Bastou apenas meio ano no
Palácio do Planalto para Jair Bolsonaro se lançar candidato a um novo mandato,
contrariando a promessa de campanha de não disputar a reeleição. Com quase oito
meses no cargo, o presidente mantém sua estratégia: cultivar a polarização com
o PT e adotar um clima de palanque permanente. Os números mostram que tal
postura vem dando certo até aqui.
De acordo com o capítulo da pesquisa VEJA/FSB
dedicado aos cenários para 2022, Bolsonaro vence em todas as simulações que
testam seu nome. Ele tem 35% das preferências no primeiro turno em relação a
Fernando Haddad (PT, 17%), Ciro Gomes (PDT, 11%), Luciano Huck (sem partido,
11%), João Amoêdo (Novo, 5%) e João Doria (PSDB, 3%).
O resultado reflete o
chamado “recall” da recente disputa eleitoral — os três mais bem colocados no
primeiro turno de 2018 ocupam, na mesma ordem, as primeiras posições no
levantamento.
Nas projeções de segundo turno, Bolsonaro confirma o favoritismo
em relação a Haddad (48% a 35%) e também quando o adversário é Doria (45% a
29%). “O presidente está ganhando o terceiro turno.
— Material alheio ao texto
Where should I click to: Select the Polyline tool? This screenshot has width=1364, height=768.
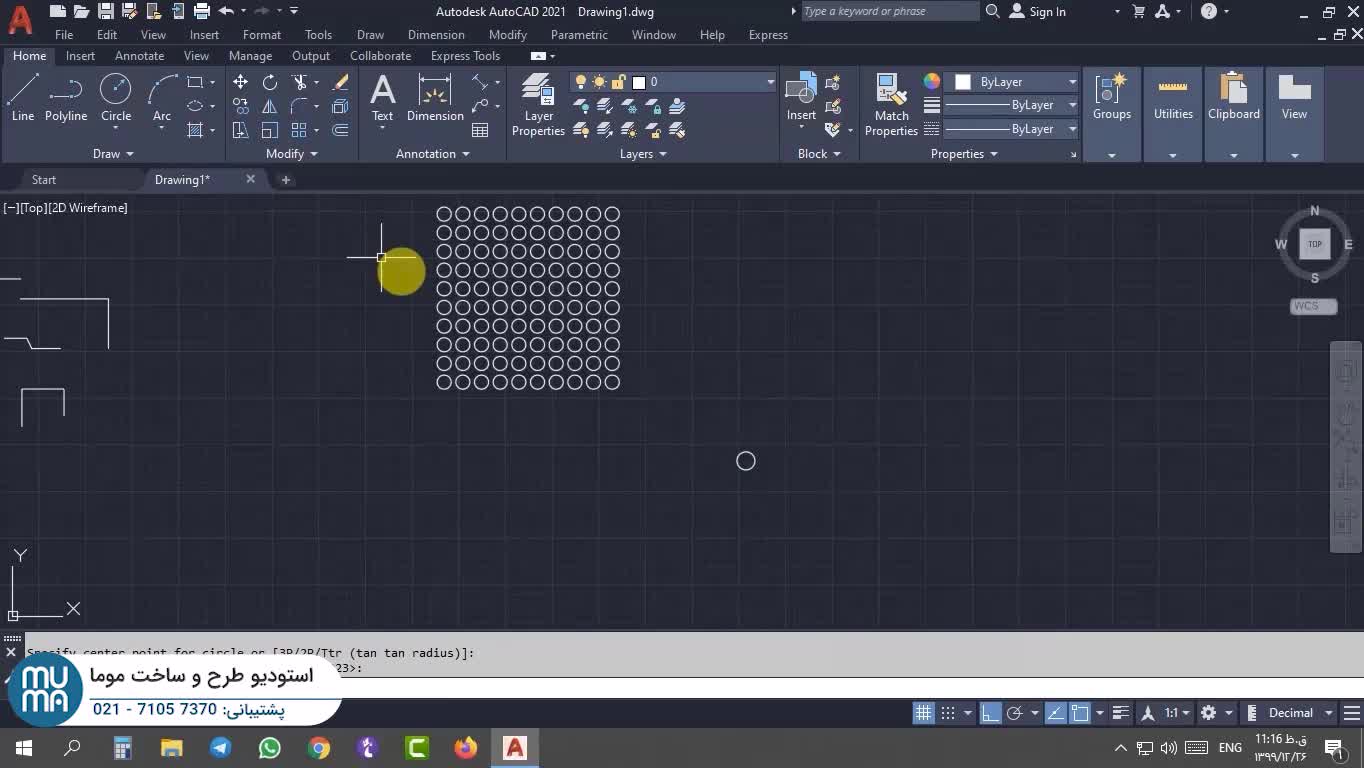tap(65, 98)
Bolsonaro alimenta relações
políticas turbulentas enquanto mantém um casamento estável com seu eleitorado”,
diz o cientista político Antonio Lavareda.
Um nome que poderia ofuscá-lo como
candidato da situação a 2022, o ministro Sergio Moro, aparece bem no cenário em
que substitui o presidente, liderando com 27%. Apesar disso, não repete o
desempenho do chefe, ficando 8 pontos abaixo — e perdendo para o somatório de
votos de candidatos mais à esquerda, como Ciro Gomes e Fernando Haddad.